**Work instructions**. Reproduce each entry exactly.

**Data records**.

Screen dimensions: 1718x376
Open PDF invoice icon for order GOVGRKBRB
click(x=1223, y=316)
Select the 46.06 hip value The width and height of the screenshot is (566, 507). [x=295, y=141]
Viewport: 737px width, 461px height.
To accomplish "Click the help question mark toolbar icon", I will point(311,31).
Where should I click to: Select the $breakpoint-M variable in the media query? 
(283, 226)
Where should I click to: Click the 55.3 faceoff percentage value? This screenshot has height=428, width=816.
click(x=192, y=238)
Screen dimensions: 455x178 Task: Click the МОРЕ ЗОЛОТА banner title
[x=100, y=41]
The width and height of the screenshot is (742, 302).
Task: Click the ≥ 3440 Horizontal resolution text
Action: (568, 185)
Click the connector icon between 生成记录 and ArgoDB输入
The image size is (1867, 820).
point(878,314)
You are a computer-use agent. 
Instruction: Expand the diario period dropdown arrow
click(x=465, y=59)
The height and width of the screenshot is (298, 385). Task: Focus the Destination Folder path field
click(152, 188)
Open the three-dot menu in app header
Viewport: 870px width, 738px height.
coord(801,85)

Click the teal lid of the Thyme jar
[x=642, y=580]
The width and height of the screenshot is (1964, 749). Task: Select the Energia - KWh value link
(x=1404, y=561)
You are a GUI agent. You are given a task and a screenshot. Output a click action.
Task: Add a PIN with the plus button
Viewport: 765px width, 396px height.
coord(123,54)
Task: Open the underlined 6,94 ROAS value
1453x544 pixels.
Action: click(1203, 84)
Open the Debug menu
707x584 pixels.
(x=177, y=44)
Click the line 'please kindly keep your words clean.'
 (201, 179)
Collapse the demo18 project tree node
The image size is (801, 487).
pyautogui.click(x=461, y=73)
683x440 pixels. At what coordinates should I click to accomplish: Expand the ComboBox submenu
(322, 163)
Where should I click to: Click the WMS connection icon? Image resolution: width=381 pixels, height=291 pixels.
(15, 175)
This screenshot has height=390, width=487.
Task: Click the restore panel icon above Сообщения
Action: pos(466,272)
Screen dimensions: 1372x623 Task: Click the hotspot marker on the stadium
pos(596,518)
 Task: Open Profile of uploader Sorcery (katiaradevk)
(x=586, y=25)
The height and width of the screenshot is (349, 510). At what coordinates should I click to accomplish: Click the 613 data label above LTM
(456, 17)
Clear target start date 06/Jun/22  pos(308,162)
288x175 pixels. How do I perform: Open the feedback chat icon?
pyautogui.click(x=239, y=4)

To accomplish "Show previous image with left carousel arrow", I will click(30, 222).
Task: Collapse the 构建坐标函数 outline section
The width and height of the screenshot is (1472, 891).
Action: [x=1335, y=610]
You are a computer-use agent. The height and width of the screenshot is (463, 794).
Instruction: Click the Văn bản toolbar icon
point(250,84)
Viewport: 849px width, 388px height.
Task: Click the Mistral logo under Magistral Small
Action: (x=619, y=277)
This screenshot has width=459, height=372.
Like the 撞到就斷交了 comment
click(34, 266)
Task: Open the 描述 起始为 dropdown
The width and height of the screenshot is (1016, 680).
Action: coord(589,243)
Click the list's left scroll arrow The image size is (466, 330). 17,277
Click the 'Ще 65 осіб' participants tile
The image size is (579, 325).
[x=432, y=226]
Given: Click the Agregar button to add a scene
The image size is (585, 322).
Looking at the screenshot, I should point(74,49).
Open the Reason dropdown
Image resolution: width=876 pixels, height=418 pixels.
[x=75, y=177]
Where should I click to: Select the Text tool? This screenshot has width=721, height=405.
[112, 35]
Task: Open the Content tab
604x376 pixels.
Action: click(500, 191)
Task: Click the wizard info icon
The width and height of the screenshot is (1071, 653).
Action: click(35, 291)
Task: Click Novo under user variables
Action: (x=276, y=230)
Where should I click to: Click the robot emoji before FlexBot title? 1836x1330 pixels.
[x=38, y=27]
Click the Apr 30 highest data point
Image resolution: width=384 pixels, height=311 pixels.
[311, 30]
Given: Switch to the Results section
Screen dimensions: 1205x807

**Reply to the exercise**.
Screen dimensions: 1718x376
Open PDF invoice icon for order GOVGRKBRB
click(x=1223, y=316)
Select the 46.06 hip value The width and height of the screenshot is (566, 507). [x=295, y=141]
Viewport: 737px width, 461px height.
To accomplish "Click the help question mark toolbar icon", I will point(311,31).
Where should I click to: Select the $breakpoint-M variable in the media query? 
(283, 226)
Where should I click to: Click the 55.3 faceoff percentage value? This screenshot has height=428, width=816.
click(x=192, y=238)
Screen dimensions: 455x178 Task: Click the МОРЕ ЗОЛОТА banner title
[x=100, y=41]
The width and height of the screenshot is (742, 302).
Task: Click the ≥ 3440 Horizontal resolution text
Action: (568, 185)
Click the connector icon between 生成记录 and ArgoDB输入
The image size is (1867, 820).
point(878,314)
You are a computer-use agent. 
Instruction: Expand the diario period dropdown arrow
click(x=465, y=59)
The height and width of the screenshot is (298, 385). Task: Focus the Destination Folder path field
click(152, 188)
Open the three-dot menu in app header
Viewport: 870px width, 738px height.
coord(801,85)

Click the teal lid of the Thyme jar
[x=642, y=580]
The width and height of the screenshot is (1964, 749). Task: Select the Energia - KWh value link
(x=1404, y=561)
You are a GUI agent. You are given a task and a screenshot. Output a click action.
Task: Add a PIN with the plus button
Viewport: 765px width, 396px height.
coord(123,54)
Task: Open the underlined 6,94 ROAS value
1453x544 pixels.
Action: click(1203, 84)
Open the Debug menu
707x584 pixels.
(x=177, y=44)
Click the line 'please kindly keep your words clean.'
 (201, 179)
Collapse the demo18 project tree node
The image size is (801, 487).
pyautogui.click(x=461, y=73)
683x440 pixels. At what coordinates should I click to accomplish: Expand the ComboBox submenu
(322, 163)
Where should I click to: Click the WMS connection icon? Image resolution: width=381 pixels, height=291 pixels.
(15, 175)
This screenshot has height=390, width=487.
Task: Click the restore panel icon above Сообщения
Action: pos(466,272)
Screen dimensions: 1372x623 Task: Click the hotspot marker on the stadium
pos(596,518)
 Task: Open Profile of uploader Sorcery (katiaradevk)
(x=586, y=25)
The height and width of the screenshot is (349, 510). At what coordinates should I click to accomplish: Click the 613 data label above LTM
(456, 17)
Clear target start date 06/Jun/22  pos(308,162)
288x175 pixels. How do I perform: Open the feedback chat icon?
pyautogui.click(x=239, y=4)

To accomplish "Show previous image with left carousel arrow", I will click(30, 222).
Task: Collapse the 构建坐标函数 outline section
The width and height of the screenshot is (1472, 891).
Action: [x=1335, y=610]
You are a computer-use agent. The height and width of the screenshot is (463, 794).
Instruction: Click the Văn bản toolbar icon
point(250,84)
Viewport: 849px width, 388px height.
Task: Click the Mistral logo under Magistral Small
Action: (x=619, y=277)
This screenshot has width=459, height=372.
Like the 撞到就斷交了 comment
click(34, 266)
Task: Open the 描述 起始为 dropdown
The width and height of the screenshot is (1016, 680).
Action: coord(589,243)
Click the list's left scroll arrow The image size is (466, 330). 17,277
Click the 'Ще 65 осіб' participants tile
The image size is (579, 325).
[x=432, y=226]
Given: Click the Agregar button to add a scene
The image size is (585, 322).
Looking at the screenshot, I should point(74,49).
Open the Reason dropdown
Image resolution: width=876 pixels, height=418 pixels.
[x=75, y=177]
Where should I click to: Select the Text tool? This screenshot has width=721, height=405.
[112, 35]
Task: Open the Content tab
604x376 pixels.
Action: click(500, 191)
Task: Click the wizard info icon
The width and height of the screenshot is (1071, 653).
Action: click(35, 291)
Task: Click Novo under user variables
Action: (x=276, y=230)
Where should I click to: Click the robot emoji before FlexBot title? 1836x1330 pixels.
[x=38, y=27]
Click the Apr 30 highest data point
Image resolution: width=384 pixels, height=311 pixels.
[311, 30]
Given: Switch to the Results section
Screen dimensions: 1205x807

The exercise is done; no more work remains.